‘Very concerning’: Indian students abandon Australian universities
The number of new Indian students choosing to study at Australian universities collapsed by more than 80 per cent in the second half of 2020, in a further blow to the country’s more than $30 billion international education system.
The Indian student market was worth $6.6 billion to the Australian economy in the 2019-20 financial year, second only to China as the top source country of foreign students studying in Australia.
The intake of international students at Australian universities declined across the board in the second half of 2020, but the drop off in new enrolments from Indian students was especially sharp.Credit:Eddie Jim
But the impact of ongoing border closures has proved devastating for universities’ recruitment efforts. Around 2500 Indian students began studying at Australian universities between July and November last year — a decline of 83 per cent compared with the same period in 2019, data from the Department of Education shows.
In contrast, new commencements from Chinese university students declined by just over 8 per cent to around 8600 students over the same period. It is unclear how many international students elected to defer their universities studies in 2020 as the data has not been made public.
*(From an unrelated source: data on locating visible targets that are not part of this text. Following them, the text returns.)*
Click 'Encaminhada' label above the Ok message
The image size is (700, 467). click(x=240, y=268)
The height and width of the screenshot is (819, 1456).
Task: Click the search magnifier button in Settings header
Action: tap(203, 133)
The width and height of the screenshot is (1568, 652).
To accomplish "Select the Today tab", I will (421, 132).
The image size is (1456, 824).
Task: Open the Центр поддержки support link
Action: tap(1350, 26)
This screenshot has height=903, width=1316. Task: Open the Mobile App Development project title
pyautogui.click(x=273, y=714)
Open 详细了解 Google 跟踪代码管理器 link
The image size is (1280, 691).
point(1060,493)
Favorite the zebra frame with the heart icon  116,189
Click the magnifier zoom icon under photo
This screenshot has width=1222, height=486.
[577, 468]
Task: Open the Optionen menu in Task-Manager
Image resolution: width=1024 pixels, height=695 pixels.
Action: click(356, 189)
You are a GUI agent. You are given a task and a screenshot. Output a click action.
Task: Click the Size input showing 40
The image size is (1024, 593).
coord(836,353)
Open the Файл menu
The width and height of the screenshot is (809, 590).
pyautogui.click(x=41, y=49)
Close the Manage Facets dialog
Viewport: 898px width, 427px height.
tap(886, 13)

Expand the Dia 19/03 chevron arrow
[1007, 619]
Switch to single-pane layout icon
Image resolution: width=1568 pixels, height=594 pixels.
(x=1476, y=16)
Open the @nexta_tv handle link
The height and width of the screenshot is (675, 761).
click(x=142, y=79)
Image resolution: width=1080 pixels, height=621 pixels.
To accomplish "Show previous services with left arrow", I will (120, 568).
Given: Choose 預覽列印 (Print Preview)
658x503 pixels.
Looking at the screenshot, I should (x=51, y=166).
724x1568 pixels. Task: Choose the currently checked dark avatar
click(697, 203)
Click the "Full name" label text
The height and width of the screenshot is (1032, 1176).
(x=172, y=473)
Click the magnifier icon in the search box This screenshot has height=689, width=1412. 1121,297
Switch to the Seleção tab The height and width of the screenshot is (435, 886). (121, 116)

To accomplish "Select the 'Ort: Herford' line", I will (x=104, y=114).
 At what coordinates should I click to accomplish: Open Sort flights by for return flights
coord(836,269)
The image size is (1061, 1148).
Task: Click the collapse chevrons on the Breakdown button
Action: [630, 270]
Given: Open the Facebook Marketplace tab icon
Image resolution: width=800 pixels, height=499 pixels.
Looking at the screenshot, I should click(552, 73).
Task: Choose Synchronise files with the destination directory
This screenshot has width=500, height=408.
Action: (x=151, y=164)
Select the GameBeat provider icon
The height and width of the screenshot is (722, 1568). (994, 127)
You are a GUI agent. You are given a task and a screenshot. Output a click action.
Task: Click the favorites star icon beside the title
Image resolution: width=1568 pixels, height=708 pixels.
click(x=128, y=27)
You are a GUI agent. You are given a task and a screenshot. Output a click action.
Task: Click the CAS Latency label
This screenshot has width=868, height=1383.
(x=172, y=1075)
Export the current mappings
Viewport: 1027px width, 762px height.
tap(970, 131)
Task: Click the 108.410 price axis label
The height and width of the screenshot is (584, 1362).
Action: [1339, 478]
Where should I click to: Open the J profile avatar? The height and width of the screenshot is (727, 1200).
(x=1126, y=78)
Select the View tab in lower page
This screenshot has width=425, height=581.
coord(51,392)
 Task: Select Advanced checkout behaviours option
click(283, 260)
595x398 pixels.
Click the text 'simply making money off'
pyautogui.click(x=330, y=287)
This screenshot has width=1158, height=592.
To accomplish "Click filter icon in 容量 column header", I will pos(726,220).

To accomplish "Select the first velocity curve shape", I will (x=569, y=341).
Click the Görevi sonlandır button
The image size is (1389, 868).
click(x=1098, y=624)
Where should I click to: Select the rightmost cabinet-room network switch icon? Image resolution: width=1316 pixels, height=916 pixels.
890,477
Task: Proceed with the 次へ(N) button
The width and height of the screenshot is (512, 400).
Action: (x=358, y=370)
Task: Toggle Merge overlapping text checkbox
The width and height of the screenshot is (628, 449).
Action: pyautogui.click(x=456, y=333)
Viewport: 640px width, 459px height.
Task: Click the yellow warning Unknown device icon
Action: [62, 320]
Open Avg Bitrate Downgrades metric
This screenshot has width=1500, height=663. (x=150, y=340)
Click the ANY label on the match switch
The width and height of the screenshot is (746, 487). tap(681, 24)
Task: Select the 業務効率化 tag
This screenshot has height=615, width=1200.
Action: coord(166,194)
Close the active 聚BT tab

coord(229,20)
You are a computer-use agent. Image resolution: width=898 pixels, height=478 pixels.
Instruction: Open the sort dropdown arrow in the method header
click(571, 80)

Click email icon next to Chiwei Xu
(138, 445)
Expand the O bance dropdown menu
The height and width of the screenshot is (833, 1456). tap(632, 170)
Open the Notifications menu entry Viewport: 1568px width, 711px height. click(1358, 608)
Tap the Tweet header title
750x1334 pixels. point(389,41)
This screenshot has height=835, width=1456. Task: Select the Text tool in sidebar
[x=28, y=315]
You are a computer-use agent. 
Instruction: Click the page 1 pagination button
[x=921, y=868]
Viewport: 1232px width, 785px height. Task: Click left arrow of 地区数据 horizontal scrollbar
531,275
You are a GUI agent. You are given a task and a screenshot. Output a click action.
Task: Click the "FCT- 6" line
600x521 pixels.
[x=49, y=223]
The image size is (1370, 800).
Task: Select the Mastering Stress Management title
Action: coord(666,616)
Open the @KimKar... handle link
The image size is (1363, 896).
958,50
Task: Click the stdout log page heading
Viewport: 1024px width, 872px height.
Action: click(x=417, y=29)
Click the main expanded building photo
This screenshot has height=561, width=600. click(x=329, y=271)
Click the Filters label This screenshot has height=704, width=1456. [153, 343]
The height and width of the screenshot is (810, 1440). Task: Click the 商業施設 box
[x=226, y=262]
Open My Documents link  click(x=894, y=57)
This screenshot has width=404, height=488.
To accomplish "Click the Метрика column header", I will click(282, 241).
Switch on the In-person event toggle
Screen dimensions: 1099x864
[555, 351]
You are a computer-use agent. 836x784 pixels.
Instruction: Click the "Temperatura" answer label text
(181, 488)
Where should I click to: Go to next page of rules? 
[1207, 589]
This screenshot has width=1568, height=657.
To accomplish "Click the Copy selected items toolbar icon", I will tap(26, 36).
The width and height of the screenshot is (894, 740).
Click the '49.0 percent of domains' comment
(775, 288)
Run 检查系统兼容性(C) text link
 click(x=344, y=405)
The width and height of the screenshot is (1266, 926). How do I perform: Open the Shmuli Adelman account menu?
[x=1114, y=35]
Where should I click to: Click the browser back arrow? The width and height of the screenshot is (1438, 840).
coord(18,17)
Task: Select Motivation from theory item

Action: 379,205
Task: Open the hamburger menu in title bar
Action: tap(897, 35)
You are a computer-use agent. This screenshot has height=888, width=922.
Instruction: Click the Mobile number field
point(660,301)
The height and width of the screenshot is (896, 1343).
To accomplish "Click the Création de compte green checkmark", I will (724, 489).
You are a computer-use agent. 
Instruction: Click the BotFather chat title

Ravi Singh, managing director of Global Reach, which recruits south Asian students to universities across the world, said his organisation had noticed a 50 per cent decrease in the numbers of students registering their interest to study in Australia at open day events in India, Nepal and Bangladesh.
“As a contrast, Global Reach has doubled inquiries for UK and Canada. This is very concerning,” Mr Singh said.
“Even though we are recognised in the market as an Australian education specialist, the interest even amongst our pipeline students seem to be changing for the destinations that are open: UK, Canada and the US.”
He said more than 30 Australian universities participated in a virtual event targeted at Indian students last week, but fewer than 1000 people registered interest, while similar events last year routinely drew more than 2000 attendees.
“We can’t keep counselling the students that Australia has contained the virus and classes on the campuses is face-to-face. This means nothing to a student who is not able to travel to Australia even though visas are being granted,” he said.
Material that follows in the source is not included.